Bloqueados

O FC Porto esgotou ontem a margem de erro de que dispunha na corrida ao título

Todos sabemos que ninguém tropeça em montanhas e que são os obstáculos mais pequenos que provocam as quedas mais estrondosas. Até por isso, o FC Porto não se pode queixarde falta de aviso. Aliás, o mesmo Paços de Ferreira que ontem impôs a primeira derrota aos dragões no campeonato tinha obrigado o Benfica a suar para não perder pontos não há assim tanto tempo como isso. Valeu aos encarnados, na altura, a eficácia de Jonas. A mesma eficácia que faltou aos dragões ontem em momentos-chave, desde logo naquela grande penalidade que Brahimi desperdiçou e que pode ficar para a história como um dos momentos do campeonato, mas não só. Percebeu-se a falta de ritmo de Aboubakar, a falta de discernimento de Hernâni e a falta de entrosamento de Gonçalo Paciência. E percebeu-se, sobretudo, a falta que Herrera faz num meio-campo que cedeu pelas costuras que o têm segurado ao longo dos últimos tempos.

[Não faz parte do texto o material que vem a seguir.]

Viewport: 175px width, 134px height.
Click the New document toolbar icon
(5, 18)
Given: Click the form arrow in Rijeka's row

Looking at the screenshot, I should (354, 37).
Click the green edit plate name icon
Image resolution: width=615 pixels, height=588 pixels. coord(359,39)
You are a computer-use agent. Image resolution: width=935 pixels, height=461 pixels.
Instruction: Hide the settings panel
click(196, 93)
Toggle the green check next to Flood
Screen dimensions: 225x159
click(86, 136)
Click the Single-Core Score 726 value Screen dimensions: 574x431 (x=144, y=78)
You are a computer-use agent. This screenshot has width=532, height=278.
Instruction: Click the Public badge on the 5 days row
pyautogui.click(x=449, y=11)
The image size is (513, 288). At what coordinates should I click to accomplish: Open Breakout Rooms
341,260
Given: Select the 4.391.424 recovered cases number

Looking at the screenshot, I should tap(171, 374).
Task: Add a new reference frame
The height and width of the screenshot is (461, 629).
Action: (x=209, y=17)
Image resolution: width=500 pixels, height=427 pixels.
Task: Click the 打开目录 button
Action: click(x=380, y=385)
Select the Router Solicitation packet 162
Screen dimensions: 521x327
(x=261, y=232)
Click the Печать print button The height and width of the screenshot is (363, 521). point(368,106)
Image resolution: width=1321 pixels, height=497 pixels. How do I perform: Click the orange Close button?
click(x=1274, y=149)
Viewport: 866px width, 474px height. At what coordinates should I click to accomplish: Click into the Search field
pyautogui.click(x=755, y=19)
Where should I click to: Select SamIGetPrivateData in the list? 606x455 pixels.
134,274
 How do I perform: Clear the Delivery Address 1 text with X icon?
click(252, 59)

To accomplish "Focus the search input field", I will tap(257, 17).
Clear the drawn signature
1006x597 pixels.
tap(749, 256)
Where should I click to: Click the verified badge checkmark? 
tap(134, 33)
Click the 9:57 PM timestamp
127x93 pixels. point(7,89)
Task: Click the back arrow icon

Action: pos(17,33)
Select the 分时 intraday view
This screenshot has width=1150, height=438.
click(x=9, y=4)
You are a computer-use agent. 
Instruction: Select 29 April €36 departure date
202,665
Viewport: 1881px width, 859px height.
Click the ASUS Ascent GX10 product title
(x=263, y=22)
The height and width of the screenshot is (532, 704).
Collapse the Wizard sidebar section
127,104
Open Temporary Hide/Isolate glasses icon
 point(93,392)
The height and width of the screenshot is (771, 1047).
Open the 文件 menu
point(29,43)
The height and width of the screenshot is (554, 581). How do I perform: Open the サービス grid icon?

De tal maneira que, se Sérgio Conceição tem razão nas queixas em relação ao antijogo e às constantes perdas de tempo dos jogadores do Paços de Ferreira que Bruno Paixão não terá compensado devidamente, fica a ideia de que o de ontem era um daqueles jogos em que nem meia hora a mais chegaria para resolver o bloqueio no ataque. O que nos traz até ao resultado final e ao impacto que pode ter na corrida ao título. Com o Benfica a dois pontos e um clássico para disputar na Luz, a margem de erro dos dragões esgotou-se. Sérgio Conceição sempre disse que gosta de pressão: pois bem, aí está ela. Por outro lado, se os rivais sempre acreditaram quando estavam cinco pontos atrás, não há motivos para o FC Porto duvidar quando está dois pontos à frente.